(再)『Etre et avoir ぼくの好きな先生』DVD

IMAO2007-01-24

なんだかそこそこ忙しいのですが、ある仕事を前にコレだけは観ておこうと。確か地味な映画だったから絶対に寝るかも?と思って観直したのですが、すごく豊かな映画でした。気がつけば子供達の表情を観て大笑いしている自分がいたりします。フランスの田舎にある3才から11才までの生徒が通っている1クラスしかない小さな学校、その姿を捉えた小さなドキュメンタリー。
監督のニコラ・フィリベールはこの学校の生徒も先生も同じ様に「観察」する。画を描くのに集中出来ない子供、文字を書くのに苦労している子供、子供たちと一緒にクレープを作る先生、喧嘩している子供達・・・そういった誰もが経験してきた様な出来事がカメラに捉えられているのに、なぜこれ程までに瑞々しく、同時に豊かなのか?
あんな映像はその場にいけば誰でも撮れるのではないか?と思う人もいるだろう。
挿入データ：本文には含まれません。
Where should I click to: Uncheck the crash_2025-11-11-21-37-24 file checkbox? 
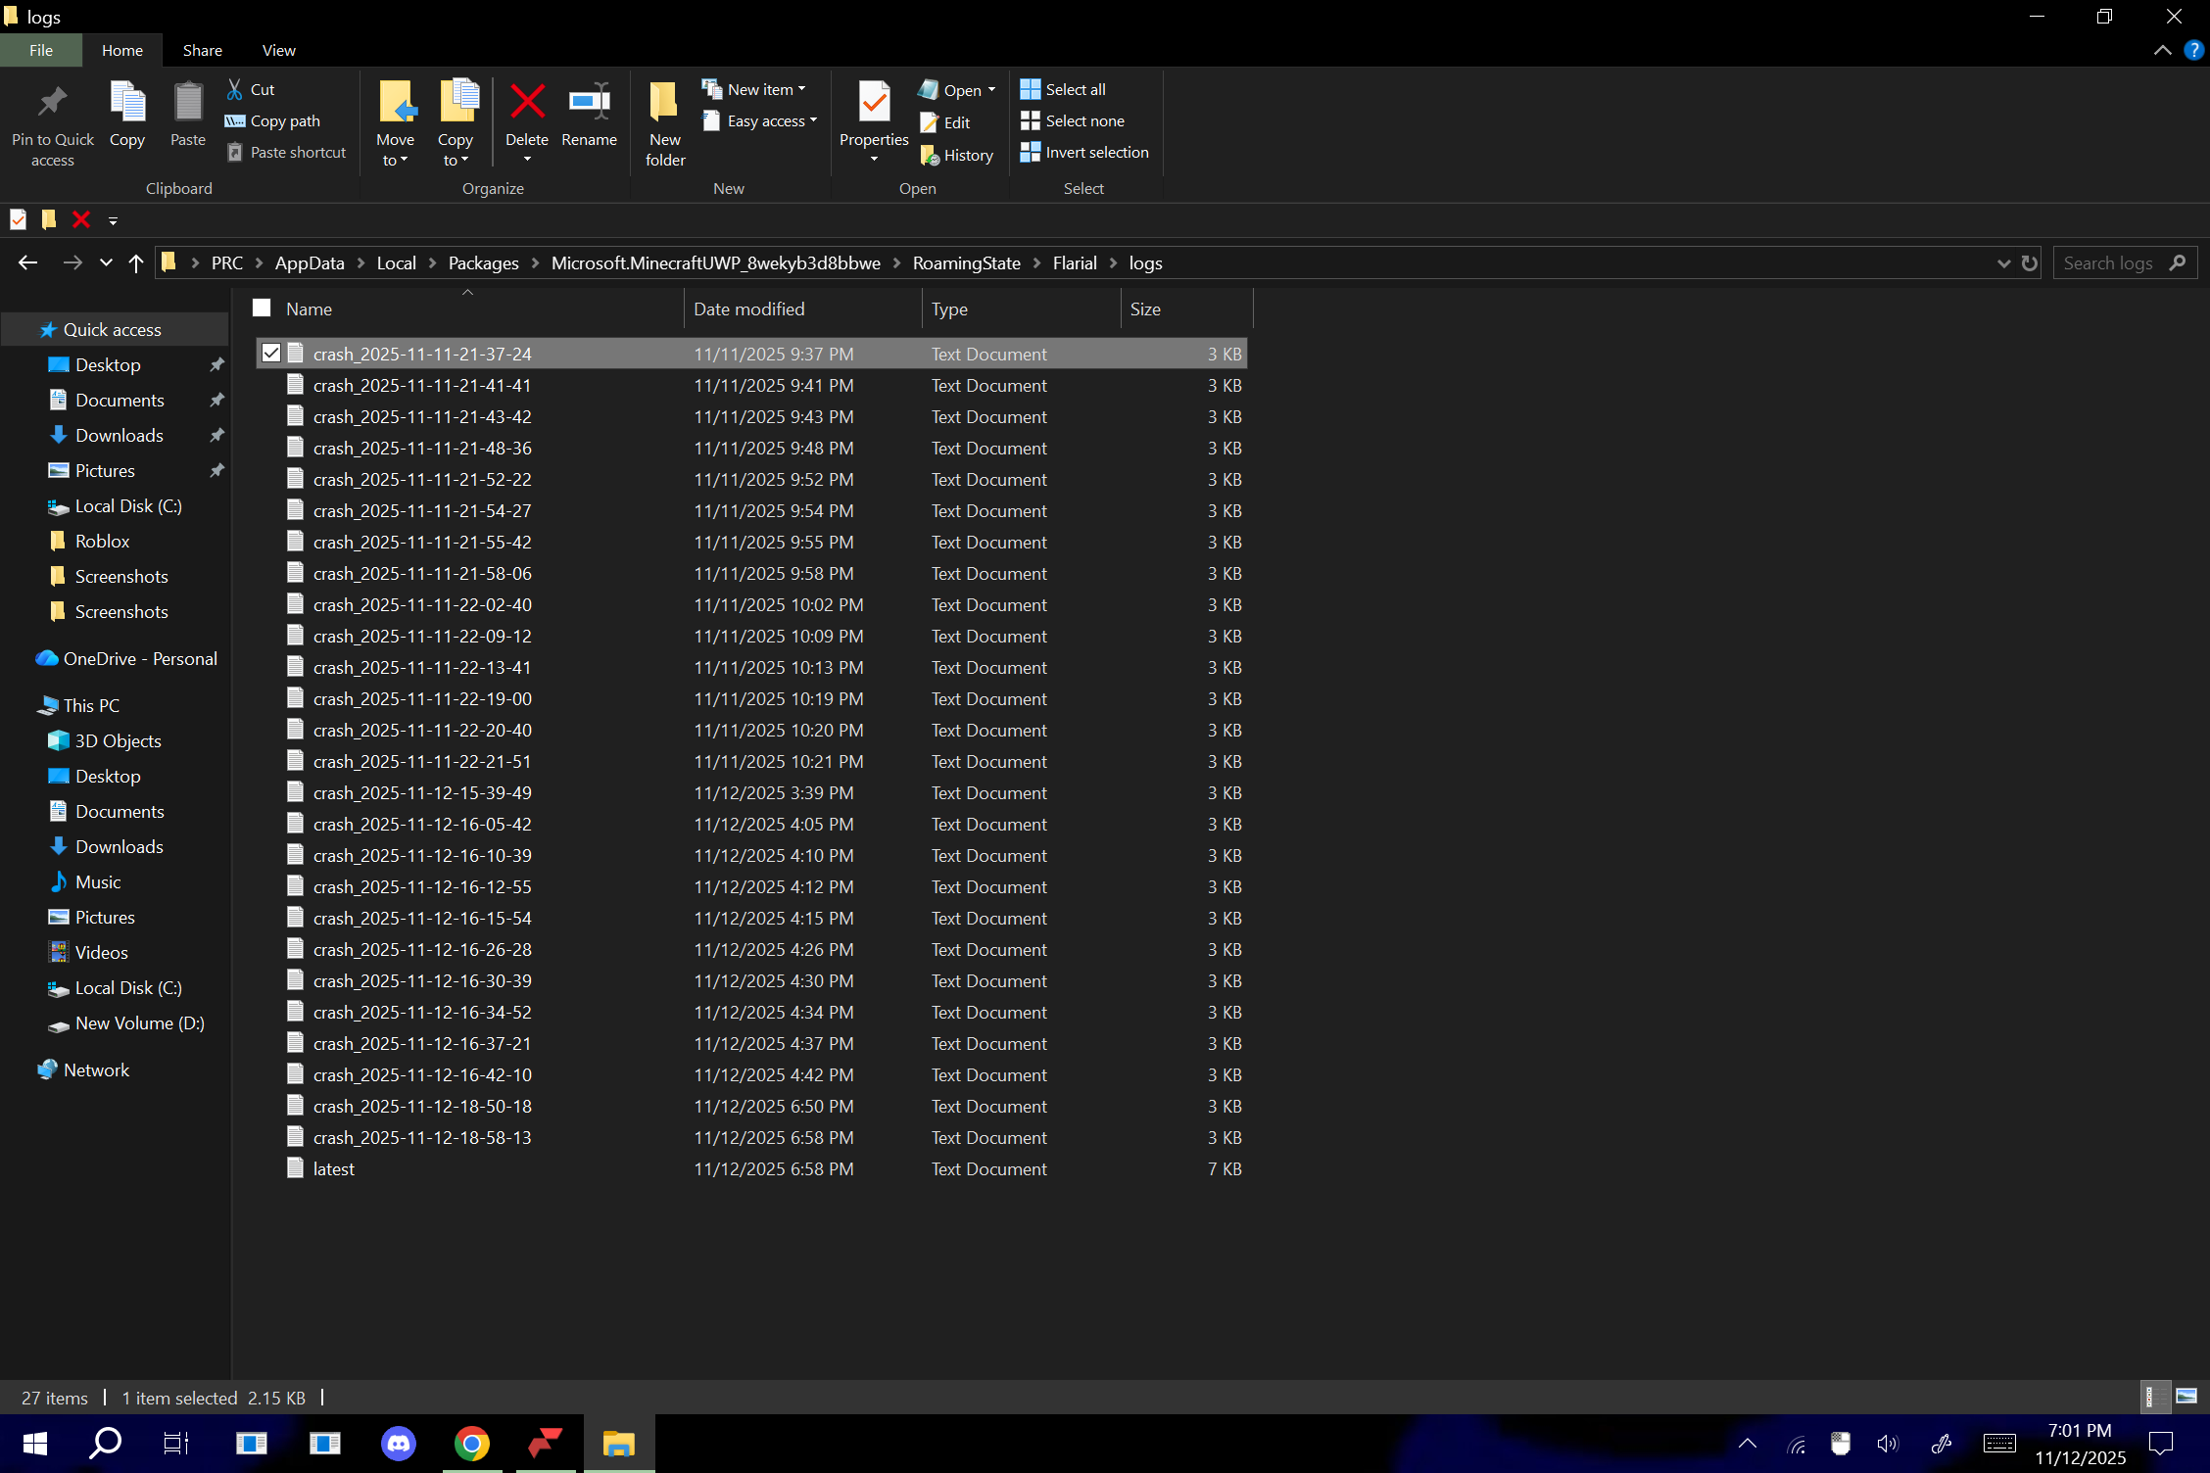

でもそれは違う。ニコラ・フィリベールはこの学校にめぐり逢うまで100校以上の学校を半年かけて周ったそうだ。そしてこの希有な学校と先生を見つけたのだ。この映画を撮る環境作りこそが、この映画の全てだと彼には判っていたのだろう。そうやって捉えられた人々の生きている姿だからこそワンカットワンカットの濃度が違ってくる。この映画には一言もナレーションやテロップが使われていないが、それは逆に言うと画と音の「純度」が濃いという事だ。要するに素材が良くなければ、どんな料理人でも旨い料理は作れないって事ですね。
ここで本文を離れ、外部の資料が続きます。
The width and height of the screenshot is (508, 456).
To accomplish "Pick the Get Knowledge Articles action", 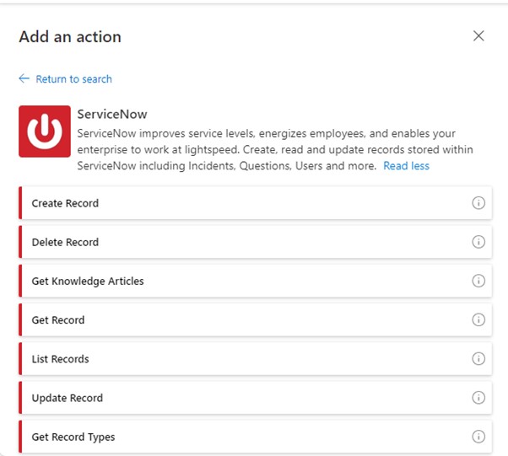I will pyautogui.click(x=88, y=281).
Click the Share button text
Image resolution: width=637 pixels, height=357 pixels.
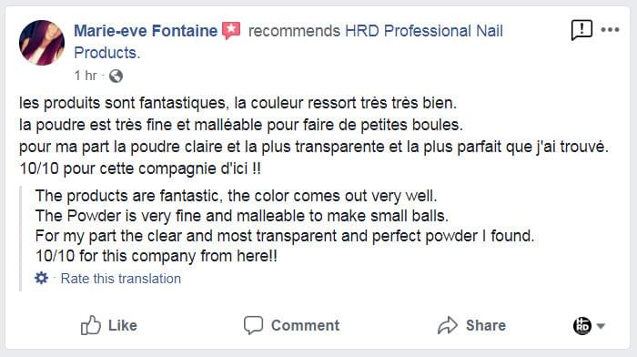486,325
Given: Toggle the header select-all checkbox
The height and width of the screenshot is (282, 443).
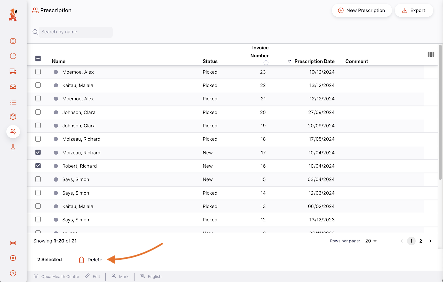Looking at the screenshot, I should (38, 58).
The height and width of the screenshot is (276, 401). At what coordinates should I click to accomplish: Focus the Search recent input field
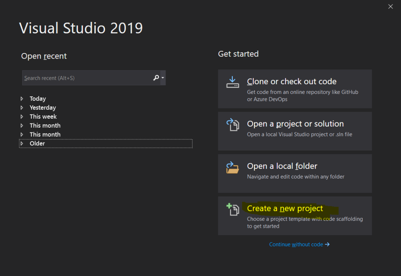tap(87, 78)
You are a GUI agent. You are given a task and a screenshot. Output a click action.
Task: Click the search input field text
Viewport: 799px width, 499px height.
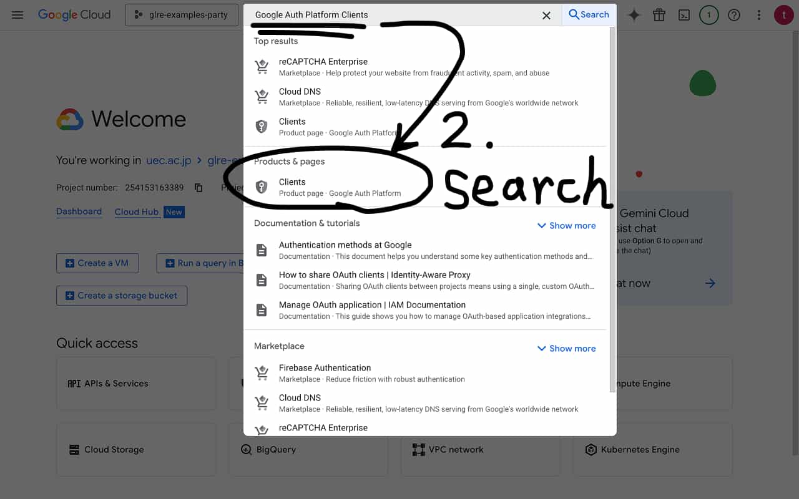coord(311,15)
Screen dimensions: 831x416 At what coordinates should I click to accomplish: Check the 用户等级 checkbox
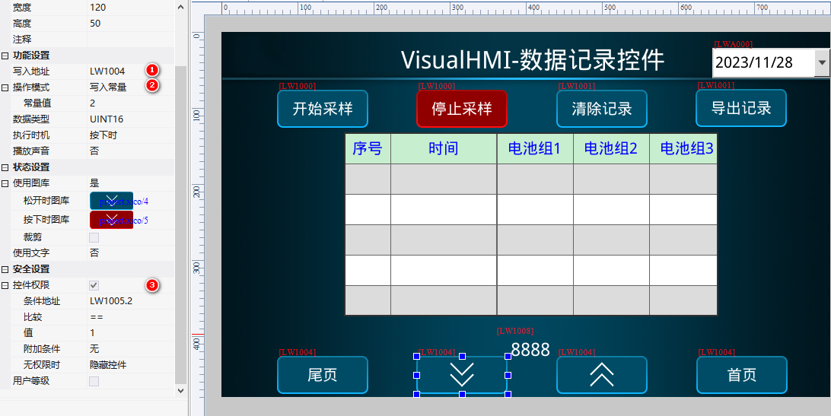(94, 381)
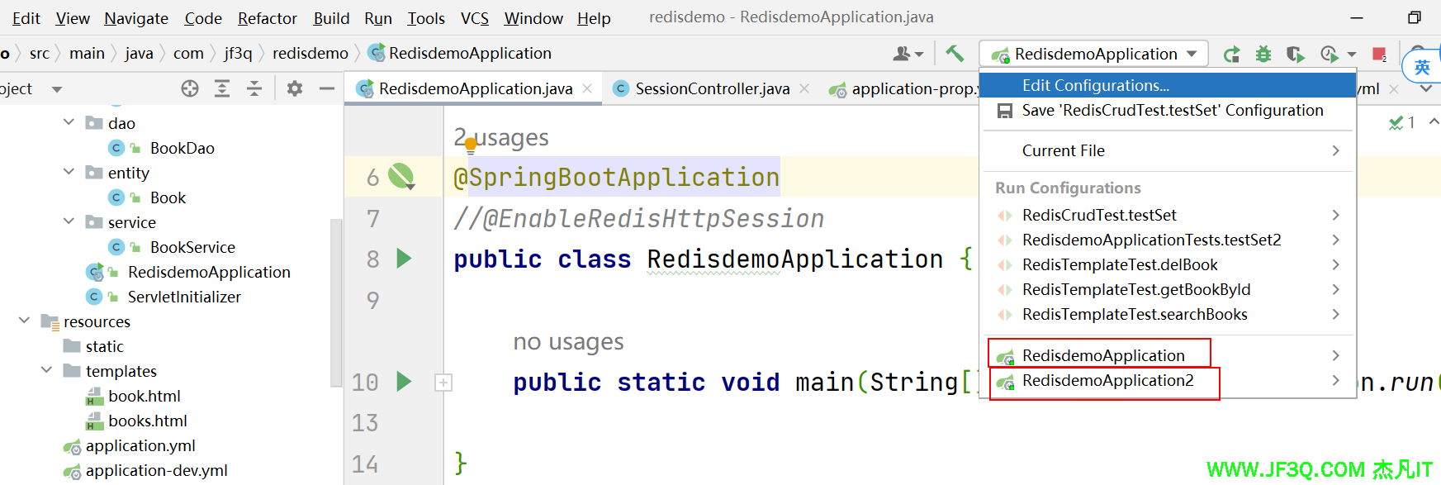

それと同時にこの映画はやはり「顔」の映画なのかな、とも感じた。人々が生きている姿が捉えられる事も大事なのだけれど、それを巧く積み重ねるテクニックがあってこそ「顔」に意味が出てくる。ラスト、前期の授業が終わり、「良い夏休みを!」と言って生徒たちを送り出した後の先生の顔!あの顔は全ての生徒達の顔があってこそだ。
非常にベタな事を言えば、やはり教育者って本当に責任のある大変な仕事なんだなー、と思いました。医者が人間の身体や心を治す仕事だとするなら、教育者というのは人間の心を成形する手伝いをする非常に重要な仕事なのだろう。良い先生に出会えたかどうかでその後の人生が大きく変わってしまう可能性だってあるのだから。そう考えると俺の人生で良い先生にめぐり逢った事ってあったかしらん??

□追記:題名は『Etre et avoir ぼくの好きな先生』が今のDVDのタイトルらしいです。「存在と所有」・・・うーむ、深いタイトルだなー。